[Collected data]
↓↓↓

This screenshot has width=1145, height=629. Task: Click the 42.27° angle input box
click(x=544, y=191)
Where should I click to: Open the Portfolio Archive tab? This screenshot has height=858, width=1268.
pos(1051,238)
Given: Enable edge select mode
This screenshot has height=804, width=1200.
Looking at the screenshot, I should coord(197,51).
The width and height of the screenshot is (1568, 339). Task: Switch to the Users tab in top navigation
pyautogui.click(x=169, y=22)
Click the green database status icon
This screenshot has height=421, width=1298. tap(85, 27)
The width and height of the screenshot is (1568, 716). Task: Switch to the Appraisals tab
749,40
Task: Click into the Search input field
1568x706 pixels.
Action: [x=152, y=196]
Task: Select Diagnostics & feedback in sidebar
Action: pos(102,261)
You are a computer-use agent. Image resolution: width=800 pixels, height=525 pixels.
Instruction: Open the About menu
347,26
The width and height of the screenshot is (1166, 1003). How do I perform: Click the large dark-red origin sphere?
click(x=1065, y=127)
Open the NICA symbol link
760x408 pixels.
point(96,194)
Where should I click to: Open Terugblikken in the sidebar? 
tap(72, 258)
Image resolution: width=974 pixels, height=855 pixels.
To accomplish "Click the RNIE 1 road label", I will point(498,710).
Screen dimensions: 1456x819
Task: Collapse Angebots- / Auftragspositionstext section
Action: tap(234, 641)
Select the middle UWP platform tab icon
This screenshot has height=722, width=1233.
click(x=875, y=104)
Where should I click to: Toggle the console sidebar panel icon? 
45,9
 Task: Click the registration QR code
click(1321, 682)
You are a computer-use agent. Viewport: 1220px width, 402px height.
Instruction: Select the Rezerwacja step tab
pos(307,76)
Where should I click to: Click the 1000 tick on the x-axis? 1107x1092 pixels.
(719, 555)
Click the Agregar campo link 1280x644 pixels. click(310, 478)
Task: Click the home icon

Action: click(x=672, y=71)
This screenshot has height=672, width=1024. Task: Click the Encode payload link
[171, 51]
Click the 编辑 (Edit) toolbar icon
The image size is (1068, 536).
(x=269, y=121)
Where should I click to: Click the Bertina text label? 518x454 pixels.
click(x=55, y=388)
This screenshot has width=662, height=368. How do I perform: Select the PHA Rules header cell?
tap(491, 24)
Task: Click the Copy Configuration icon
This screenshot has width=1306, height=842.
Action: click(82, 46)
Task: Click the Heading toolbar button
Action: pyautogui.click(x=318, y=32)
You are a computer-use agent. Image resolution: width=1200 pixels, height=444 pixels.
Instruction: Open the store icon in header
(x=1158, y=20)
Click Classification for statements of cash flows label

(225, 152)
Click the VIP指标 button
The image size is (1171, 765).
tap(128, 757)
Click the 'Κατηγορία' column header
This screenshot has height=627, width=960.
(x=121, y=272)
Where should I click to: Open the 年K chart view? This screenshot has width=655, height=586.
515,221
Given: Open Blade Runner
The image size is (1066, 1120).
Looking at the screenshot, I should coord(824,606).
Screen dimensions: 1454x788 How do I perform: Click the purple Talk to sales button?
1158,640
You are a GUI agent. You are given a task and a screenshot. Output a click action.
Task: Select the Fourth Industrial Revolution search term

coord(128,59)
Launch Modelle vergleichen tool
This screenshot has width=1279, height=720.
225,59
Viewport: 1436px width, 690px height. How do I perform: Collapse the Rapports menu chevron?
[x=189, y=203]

↑↑↑

**Work task:**
The lines to copy are those above that contain the string "resolution".

**Exercise answer:**
You are a computer-use agent. Image resolution: width=800 pixels, height=525 pixels.
Image resolution: width=974 pixels, height=855 pixels.
You are a computer-use agent. Image resolution: width=1200 pixels, height=444 pixels.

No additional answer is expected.